### Ação necessária 1
Resuma o trecho em duas frases.
### Ação necessária 2
Diga se cada afirmação a seguir está de acordo com o trecho, respondendo sim ou não e citando literalmente as palavras do trecho que decidem a resposta: (a) Segundo a OIT, há 40 milhões de novos pobres. (b) Vários bancos foram condenados em processos criminais. (c) O pessoal dos grandes bancos norte-americanos dividiu US$ 20 bilhões em bônus de final de ano.
### Ação necessária 3
Por favor, copie sem nenhuma alteração a parte do trecho que vai de "Passaram-se meses, e" até "aconteceu com isto?", incluindo essas palavras.

Passaram-se meses, e nada mais se soube sobre este assunto. Certamente, é muito mais prejudicial para os governos uma documentação sobre a responsabilidade do sistema financeiro de uma crise que afetou centenas de milhões de pessoas em todo o mundo (há 40 milhões de novos pobres, segundo a OIT), do que as revelações dos comentários das embaixadas norte-americanas. E nos perguntamos: o que aconteceu com isto?
Agora sabemos muito sobre as práticas fraudulentas e totalmente antiprofissionais que levaram à crise do sistema financeiro. Tanto isto é verdade, que vários bancos pagaram penalidades importantes para evitar processos criminais, que com toda certeza perderiam. Entretanto, nos tradicionais bônus de final de ano o pessoal dos grandes bancos norte-americanos dividiu a módica quantia de US$ 20 bilhões, como se nada tivesse acontecido.

Entradas do conjunto de dados

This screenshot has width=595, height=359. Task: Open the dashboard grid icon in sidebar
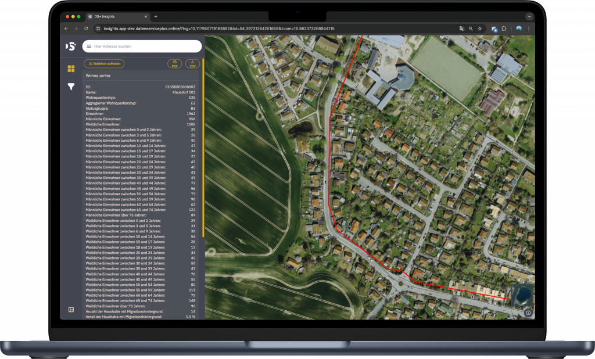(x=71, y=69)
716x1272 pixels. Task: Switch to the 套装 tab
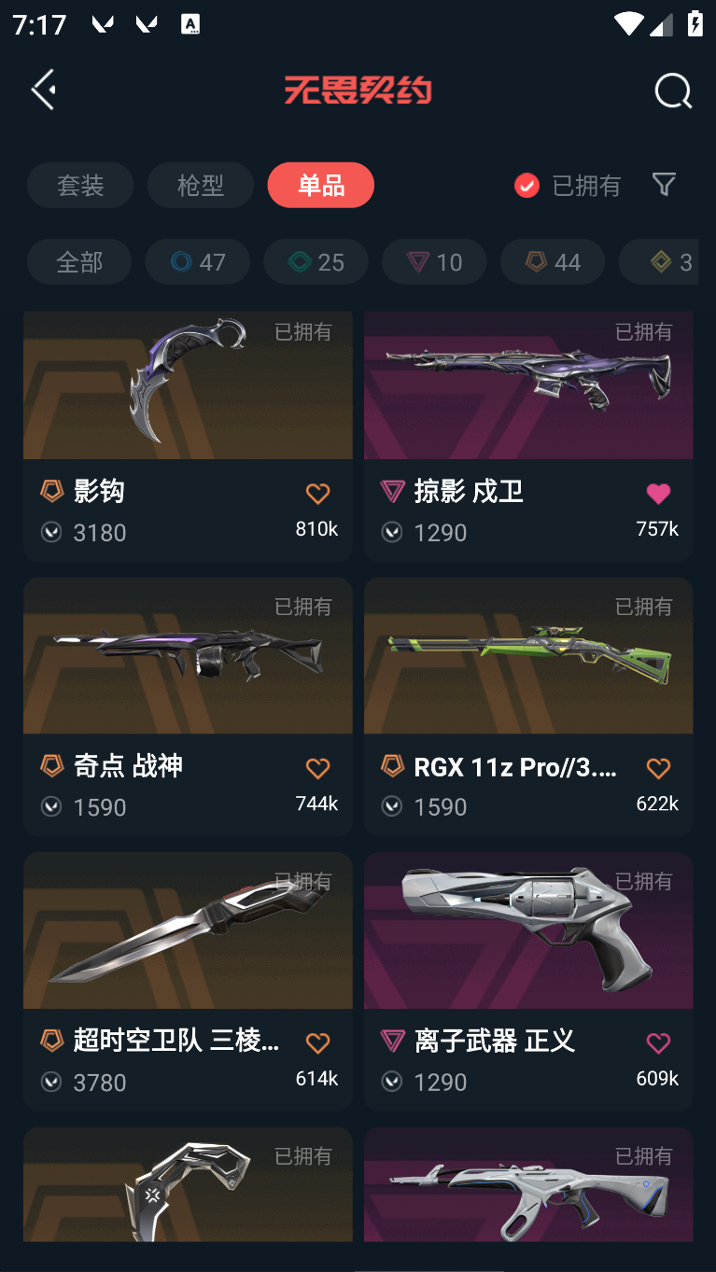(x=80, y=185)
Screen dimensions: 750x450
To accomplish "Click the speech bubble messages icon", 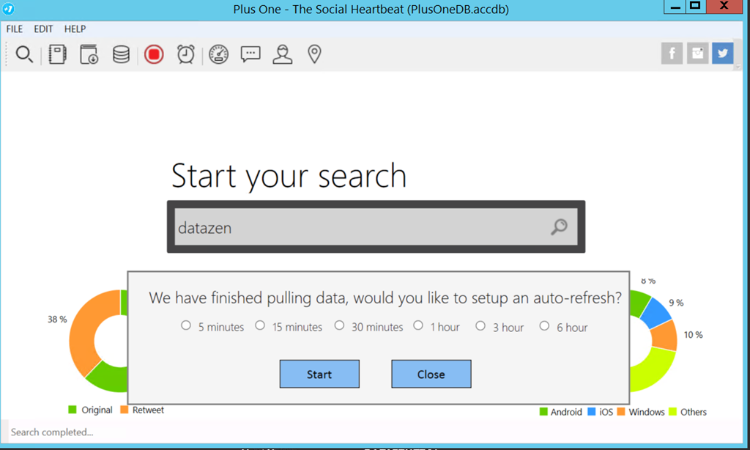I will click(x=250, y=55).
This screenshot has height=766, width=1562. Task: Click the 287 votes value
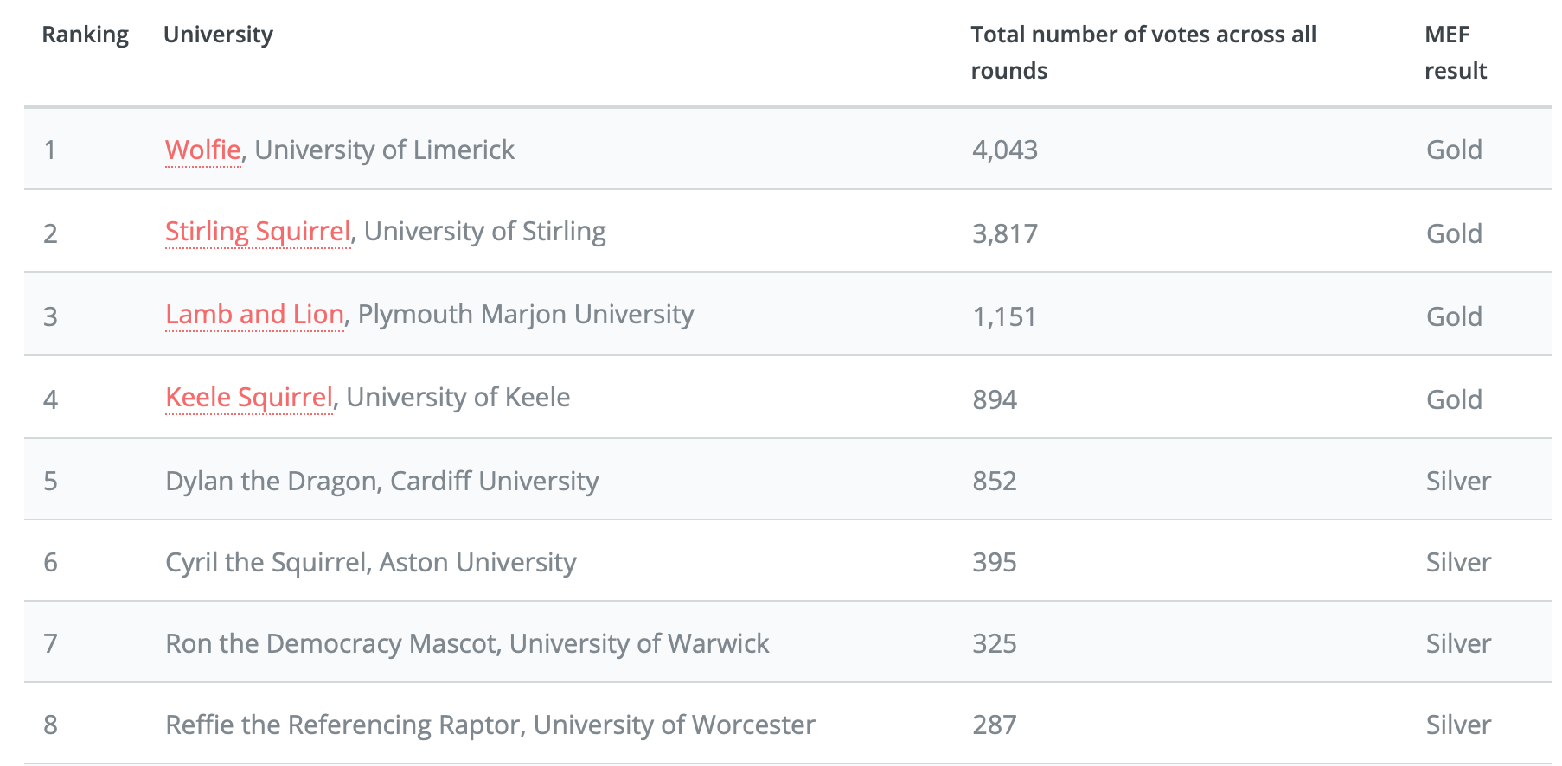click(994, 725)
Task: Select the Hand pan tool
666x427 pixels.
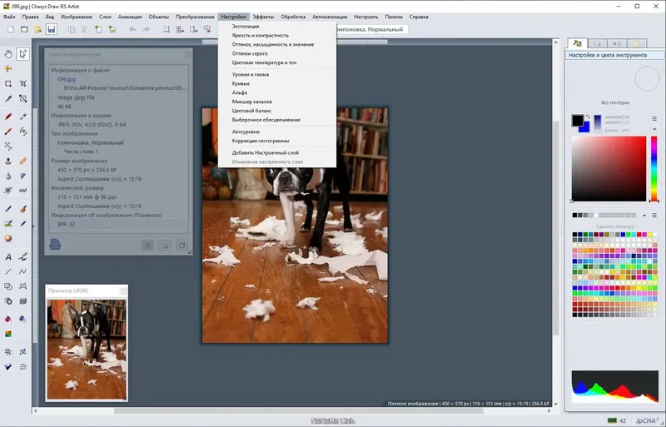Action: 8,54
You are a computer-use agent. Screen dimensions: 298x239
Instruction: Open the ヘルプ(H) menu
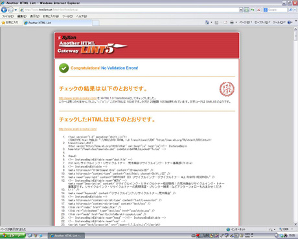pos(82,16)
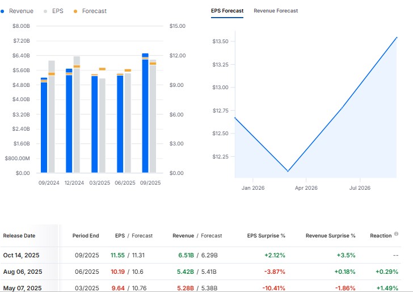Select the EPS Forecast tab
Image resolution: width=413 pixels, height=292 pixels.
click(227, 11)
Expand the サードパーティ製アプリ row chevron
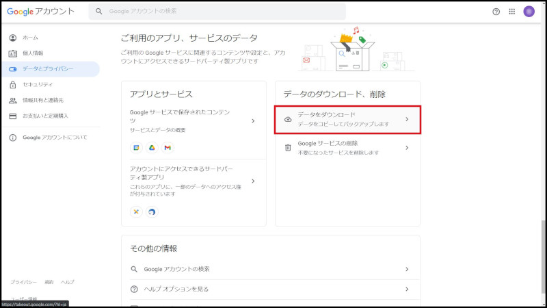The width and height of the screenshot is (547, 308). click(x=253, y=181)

### Resolução comentada 1
Passaram-se meses sem novas notícias sobre o assunto, e o trecho afirma que uma documentação sobre a responsabilidade do sistema financeiro pela crise é muito mais prejudicial para os governos do que as revelações dos comentários das embaixadas norte-americanas. Embora já se saiba muito sobre as práticas fraudulentas que levaram à crise e vários bancos tenham pago penalidades importantes para evitar processos criminais, o pessoal dos grandes bancos norte-americanos dividiu US$ 20 bilhões em bônus de final de ano.

### Resolução comentada 2
(a) Sim: "há 40 milhões de novos pobres, segundo a OIT".
(b) Não: "vários bancos pagaram penalidades importantes para evitar processos criminais".
(c) Sim: "nos tradicionais bônus de final de ano o pessoal dos grandes bancos norte-americanos dividiu a módica quantia de US$ 20 bilhões".

### Resolução comentada 3
Passaram-se meses, e nada mais se soube sobre este assunto. Certamente, é muito mais prejudicial para os governos uma documentação sobre a responsabilidade do sistema financeiro de uma crise que afetou centenas de milhões de pessoas em todo o mundo (há 40 milhões de novos pobres, segundo a OIT), do que as revelações dos comentários das embaixadas norte-americanas. E nos perguntamos: o que aconteceu com isto?